##### GIVEN INFORMATION #####

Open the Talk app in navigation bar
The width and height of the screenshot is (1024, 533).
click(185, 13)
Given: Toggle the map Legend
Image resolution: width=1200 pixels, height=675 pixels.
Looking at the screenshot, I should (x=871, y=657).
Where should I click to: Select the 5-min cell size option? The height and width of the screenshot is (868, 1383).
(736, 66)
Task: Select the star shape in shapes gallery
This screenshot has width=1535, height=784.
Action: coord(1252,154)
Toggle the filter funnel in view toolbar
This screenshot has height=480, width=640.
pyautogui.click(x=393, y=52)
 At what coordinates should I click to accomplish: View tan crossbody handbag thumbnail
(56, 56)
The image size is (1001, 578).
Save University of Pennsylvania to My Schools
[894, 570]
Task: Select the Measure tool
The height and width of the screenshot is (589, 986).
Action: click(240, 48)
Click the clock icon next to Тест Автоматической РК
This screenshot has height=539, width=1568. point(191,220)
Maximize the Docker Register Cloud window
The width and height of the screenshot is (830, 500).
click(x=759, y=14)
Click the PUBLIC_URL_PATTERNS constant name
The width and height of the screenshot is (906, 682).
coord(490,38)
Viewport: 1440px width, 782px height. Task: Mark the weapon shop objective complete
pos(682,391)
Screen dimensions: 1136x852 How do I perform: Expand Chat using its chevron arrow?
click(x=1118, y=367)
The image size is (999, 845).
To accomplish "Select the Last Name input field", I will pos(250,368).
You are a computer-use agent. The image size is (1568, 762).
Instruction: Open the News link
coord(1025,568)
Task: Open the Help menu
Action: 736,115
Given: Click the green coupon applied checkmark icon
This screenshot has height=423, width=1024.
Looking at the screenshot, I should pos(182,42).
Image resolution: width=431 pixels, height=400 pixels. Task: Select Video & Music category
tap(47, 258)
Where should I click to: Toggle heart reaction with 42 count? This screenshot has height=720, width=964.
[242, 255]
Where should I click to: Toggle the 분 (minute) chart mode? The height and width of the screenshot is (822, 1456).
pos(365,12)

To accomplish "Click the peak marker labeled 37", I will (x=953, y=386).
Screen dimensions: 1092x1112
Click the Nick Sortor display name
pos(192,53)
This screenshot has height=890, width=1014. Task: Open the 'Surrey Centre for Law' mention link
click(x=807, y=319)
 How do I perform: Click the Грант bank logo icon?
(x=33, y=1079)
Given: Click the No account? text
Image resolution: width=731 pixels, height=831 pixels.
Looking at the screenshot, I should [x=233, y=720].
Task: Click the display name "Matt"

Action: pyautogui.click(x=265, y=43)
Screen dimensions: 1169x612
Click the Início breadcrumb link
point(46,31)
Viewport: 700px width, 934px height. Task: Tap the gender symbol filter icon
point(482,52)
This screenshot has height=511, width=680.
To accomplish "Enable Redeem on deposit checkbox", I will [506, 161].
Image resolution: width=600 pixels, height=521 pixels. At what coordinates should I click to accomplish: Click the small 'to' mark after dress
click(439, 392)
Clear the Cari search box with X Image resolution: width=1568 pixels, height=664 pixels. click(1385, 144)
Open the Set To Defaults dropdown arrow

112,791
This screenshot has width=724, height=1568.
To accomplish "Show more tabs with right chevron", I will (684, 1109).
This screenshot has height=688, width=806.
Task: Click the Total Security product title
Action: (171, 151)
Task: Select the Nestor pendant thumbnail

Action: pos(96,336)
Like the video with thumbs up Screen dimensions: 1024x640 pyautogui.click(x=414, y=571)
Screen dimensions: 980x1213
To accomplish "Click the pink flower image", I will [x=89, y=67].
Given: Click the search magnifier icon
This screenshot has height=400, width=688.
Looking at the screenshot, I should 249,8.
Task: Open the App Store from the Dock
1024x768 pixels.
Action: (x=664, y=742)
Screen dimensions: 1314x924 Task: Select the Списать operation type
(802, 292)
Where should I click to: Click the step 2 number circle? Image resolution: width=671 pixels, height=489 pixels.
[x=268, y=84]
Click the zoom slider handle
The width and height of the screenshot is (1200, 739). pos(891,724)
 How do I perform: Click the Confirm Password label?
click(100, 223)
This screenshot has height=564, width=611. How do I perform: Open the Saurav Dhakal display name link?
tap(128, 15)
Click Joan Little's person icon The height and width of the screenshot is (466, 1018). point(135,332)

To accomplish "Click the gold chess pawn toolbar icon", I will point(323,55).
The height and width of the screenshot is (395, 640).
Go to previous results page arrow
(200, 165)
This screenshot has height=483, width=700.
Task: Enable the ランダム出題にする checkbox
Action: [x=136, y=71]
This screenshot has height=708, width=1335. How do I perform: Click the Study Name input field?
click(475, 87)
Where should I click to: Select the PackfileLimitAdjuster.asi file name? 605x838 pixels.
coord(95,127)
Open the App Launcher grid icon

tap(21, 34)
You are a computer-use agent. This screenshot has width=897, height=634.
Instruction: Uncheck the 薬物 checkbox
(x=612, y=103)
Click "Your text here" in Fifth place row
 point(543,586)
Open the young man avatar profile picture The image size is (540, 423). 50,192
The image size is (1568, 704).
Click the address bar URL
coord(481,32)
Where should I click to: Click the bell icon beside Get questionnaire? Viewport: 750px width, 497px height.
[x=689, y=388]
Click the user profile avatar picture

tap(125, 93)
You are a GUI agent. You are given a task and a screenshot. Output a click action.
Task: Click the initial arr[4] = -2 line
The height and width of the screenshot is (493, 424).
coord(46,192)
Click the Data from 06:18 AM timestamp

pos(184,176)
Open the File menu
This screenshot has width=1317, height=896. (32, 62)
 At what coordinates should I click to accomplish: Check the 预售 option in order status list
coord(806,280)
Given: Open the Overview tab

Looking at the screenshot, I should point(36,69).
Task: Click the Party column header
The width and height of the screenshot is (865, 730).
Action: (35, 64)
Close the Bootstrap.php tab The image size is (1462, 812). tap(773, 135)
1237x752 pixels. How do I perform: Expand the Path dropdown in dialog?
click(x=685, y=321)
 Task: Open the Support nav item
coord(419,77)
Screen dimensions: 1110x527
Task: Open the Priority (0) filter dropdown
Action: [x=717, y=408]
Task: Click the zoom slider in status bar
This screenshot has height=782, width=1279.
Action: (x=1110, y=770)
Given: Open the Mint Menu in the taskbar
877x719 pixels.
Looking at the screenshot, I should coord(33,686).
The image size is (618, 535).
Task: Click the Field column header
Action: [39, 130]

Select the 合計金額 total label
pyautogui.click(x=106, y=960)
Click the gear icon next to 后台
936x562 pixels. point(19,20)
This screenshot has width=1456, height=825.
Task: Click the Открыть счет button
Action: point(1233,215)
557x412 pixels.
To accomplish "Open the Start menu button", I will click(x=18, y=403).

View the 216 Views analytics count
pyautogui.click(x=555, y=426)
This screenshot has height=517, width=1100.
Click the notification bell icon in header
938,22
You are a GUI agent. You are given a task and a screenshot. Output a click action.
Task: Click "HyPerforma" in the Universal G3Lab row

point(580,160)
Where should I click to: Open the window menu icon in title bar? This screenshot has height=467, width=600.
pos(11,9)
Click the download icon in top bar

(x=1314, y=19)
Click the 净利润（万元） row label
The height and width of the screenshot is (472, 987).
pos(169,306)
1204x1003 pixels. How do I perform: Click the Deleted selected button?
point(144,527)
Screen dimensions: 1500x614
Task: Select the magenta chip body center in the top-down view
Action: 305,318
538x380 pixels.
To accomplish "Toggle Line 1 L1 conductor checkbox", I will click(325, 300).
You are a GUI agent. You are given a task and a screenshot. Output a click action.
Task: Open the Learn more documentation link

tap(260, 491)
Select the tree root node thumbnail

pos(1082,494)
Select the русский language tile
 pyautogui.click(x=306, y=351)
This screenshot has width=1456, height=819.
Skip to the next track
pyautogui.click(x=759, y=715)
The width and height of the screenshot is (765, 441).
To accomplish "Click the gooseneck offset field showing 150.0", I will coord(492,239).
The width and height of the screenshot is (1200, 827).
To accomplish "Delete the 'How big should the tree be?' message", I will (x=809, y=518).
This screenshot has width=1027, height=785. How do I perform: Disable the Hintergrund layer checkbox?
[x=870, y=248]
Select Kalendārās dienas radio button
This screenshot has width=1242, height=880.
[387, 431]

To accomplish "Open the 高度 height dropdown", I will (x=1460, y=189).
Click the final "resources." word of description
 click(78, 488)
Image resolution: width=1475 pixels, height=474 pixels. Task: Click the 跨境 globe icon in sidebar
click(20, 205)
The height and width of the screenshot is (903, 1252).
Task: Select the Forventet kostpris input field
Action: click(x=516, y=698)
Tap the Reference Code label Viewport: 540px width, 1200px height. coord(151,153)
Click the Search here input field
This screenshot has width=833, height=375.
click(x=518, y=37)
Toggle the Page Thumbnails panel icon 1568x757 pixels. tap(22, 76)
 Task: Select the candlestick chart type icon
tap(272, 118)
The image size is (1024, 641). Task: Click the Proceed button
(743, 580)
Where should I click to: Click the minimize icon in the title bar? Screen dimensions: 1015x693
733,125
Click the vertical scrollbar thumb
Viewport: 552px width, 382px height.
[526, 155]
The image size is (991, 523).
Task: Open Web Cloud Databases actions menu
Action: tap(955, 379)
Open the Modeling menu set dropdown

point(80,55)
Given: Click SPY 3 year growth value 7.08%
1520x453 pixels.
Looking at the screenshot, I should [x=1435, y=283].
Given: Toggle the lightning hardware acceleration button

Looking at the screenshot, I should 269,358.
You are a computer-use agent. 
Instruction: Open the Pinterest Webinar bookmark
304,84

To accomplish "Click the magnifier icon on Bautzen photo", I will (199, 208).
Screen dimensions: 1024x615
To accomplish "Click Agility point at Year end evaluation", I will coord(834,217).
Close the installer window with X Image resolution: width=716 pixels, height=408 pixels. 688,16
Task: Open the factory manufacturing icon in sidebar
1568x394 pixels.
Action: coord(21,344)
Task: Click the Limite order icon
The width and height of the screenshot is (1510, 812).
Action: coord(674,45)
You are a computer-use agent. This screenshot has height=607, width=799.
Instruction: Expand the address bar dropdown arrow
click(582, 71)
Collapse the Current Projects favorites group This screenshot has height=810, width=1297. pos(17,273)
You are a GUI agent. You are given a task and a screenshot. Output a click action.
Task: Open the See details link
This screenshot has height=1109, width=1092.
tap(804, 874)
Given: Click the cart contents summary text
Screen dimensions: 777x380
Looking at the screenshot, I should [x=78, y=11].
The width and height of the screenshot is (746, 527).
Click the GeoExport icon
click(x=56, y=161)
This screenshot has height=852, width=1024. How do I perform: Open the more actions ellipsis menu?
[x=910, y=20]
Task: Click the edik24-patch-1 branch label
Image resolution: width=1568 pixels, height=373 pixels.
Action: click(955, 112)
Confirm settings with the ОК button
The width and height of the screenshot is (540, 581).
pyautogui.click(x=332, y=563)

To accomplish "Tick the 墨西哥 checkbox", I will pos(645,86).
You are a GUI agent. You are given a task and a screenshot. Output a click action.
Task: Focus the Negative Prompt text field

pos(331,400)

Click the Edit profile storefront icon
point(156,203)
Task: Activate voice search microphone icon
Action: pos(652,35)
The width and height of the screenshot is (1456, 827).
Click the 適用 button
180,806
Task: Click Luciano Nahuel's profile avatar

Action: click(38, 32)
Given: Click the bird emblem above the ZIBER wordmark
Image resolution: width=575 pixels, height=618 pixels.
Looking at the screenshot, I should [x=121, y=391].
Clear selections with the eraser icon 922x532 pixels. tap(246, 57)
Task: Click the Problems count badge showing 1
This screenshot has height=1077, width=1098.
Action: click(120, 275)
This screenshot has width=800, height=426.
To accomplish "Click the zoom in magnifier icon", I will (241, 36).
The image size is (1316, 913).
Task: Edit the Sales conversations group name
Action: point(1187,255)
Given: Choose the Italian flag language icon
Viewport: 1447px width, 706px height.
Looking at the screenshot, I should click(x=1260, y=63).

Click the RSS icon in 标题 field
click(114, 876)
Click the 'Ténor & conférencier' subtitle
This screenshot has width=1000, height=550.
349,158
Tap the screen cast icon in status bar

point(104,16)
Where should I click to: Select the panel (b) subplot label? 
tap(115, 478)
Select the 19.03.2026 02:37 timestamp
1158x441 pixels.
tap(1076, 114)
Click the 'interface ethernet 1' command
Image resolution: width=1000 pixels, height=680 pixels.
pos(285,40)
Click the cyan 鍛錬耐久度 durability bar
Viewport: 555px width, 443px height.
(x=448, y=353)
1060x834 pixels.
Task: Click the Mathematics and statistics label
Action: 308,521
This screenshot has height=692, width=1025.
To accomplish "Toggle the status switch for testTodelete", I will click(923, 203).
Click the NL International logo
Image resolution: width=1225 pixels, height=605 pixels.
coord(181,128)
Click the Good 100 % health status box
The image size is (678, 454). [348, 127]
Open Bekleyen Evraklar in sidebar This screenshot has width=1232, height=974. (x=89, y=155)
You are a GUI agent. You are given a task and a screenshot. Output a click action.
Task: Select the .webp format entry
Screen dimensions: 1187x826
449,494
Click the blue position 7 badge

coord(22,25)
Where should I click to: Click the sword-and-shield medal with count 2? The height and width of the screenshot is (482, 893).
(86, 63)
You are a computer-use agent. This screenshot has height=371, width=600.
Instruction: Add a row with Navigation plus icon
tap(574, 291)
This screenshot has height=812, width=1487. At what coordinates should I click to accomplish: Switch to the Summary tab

#####

__YOUR TASK__
Write out a verbatim copy of the data, beginning with its first line and ending with the line that contains "Task: Select the Measure tool".

__SOLUTION BELOW__
Open the Talk app in navigation bar
The width and height of the screenshot is (1024, 533).
click(185, 13)
Given: Toggle the map Legend
Image resolution: width=1200 pixels, height=675 pixels.
Looking at the screenshot, I should (x=871, y=657).
Where should I click to: Select the 5-min cell size option? The height and width of the screenshot is (868, 1383).
(736, 66)
Task: Select the star shape in shapes gallery
This screenshot has width=1535, height=784.
Action: coord(1252,154)
Toggle the filter funnel in view toolbar
This screenshot has height=480, width=640.
pyautogui.click(x=393, y=52)
 At what coordinates should I click to accomplish: View tan crossbody handbag thumbnail
(56, 56)
The image size is (1001, 578).
Save University of Pennsylvania to My Schools
[894, 570]
Task: Select the Measure tool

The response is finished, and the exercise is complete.